INDW datasets are collections of JSONL sources under raw/<name>/data.jsonl. Source registries, mixture weights, and domain maps control how multiple datasets are interleaved and balanced during merge.

Source directory convention

text

raw/
├── wiki-en/
│   └── data.jsonl
├── common-crawl/
│   └── data.jsonl
└── github-code/
    └── data.jsonl

The directory name (wiki-en, common-crawl) is the source identifier used in checkpoints, mixture weights, and balance enforcement.

Source registry

Domain classification maps sources to content domains for balance caps:

yaml

# configs/sources/domain_map.yaml
wiki-en: wiki
common-crawl: web
github-code: code

load_source_registry resolves source metadata at merge bootstrap. Domain assignment feeds into BalanceConfig.domain_caps.

Mixture weights

Control interleaving frequency with per-source weights:

python

# Weights are integer multipliers in the interleave schedule
mix_weights = {"wiki-en": 3, "common-crawl": 5, "github-code": 2}
# Schedule: wiki, crawl, crawl, code, wiki, crawl, crawl, wiki, ...
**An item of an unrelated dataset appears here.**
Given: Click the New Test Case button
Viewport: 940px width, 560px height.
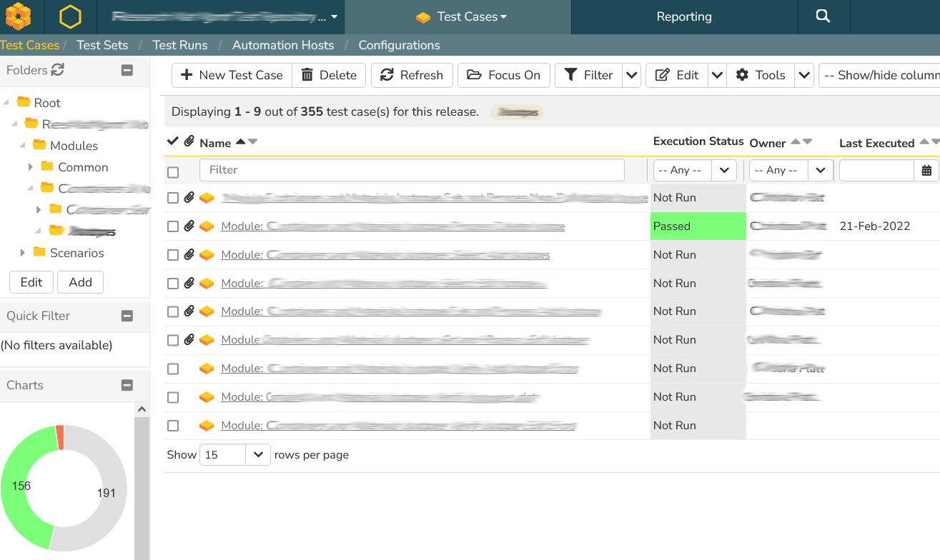Looking at the screenshot, I should click(x=232, y=75).
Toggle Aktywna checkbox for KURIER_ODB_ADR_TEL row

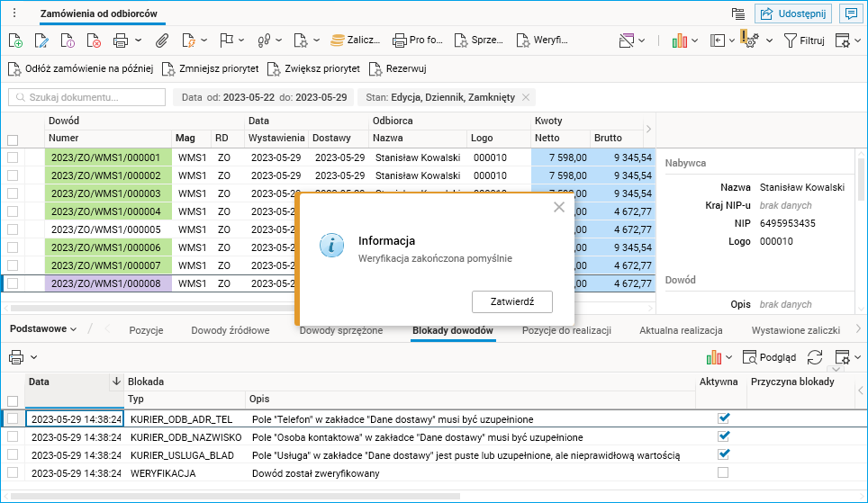(723, 418)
Weights are loaded from orchestration config or derived from balance domain caps.

Hugging Face source definition

yaml

meta:
  id: my-training-corpus
  purpose: english pretraining mix
 
sources:
  - name: wiki-en
    type: huggingface
    dataset: wikimedia/wikipedia
    config: "20231101.en"
    split: train
    text_field: text
 
  - name: openwebtext
    type: huggingface
    dataset: Skylion007/openwebtext
    split: train
    text_field: text

Pass this to FastDatasetPipeline.run() or DatasetDownloader.fetch_all().

Source filtering

Process a subset of sources in a merge run:

python

merge_with_quality(
    "./raw", "./out/filtered.jsonl",
    source_filter=["wiki-en", "common-crawl"],
    work_dir="./work",
)

Multilingual sources

Enable multilingual detection and per-language balance caps:

yaml

multilingual:
  enabled: true
 
language:
  enabled: true
  english_only: false
 
balance:
  language_caps:
    en: 0.75
    es: 0.10
    de: 0.08
    fr: 0.08
    other: 0.20

corpus_has_multilingual_sources detects multilingual corpora and adjusts language gate behavior.

Corpus registry

Track dataset identity across pipeline phases:

python

from indw.store.corpus.registry import CorpusRegistry
 
corpus = CorpusRegistry("./work", corpus_id="pretrain-v3")

The registry persists manifests linking sources, document counts, and quality statistics.

Source naming:

Use descriptive source names that encode content type and language (e.g. wiki-en, crawl-2024-q1). Names appear in reject logs, audit reports, and checkpoint state.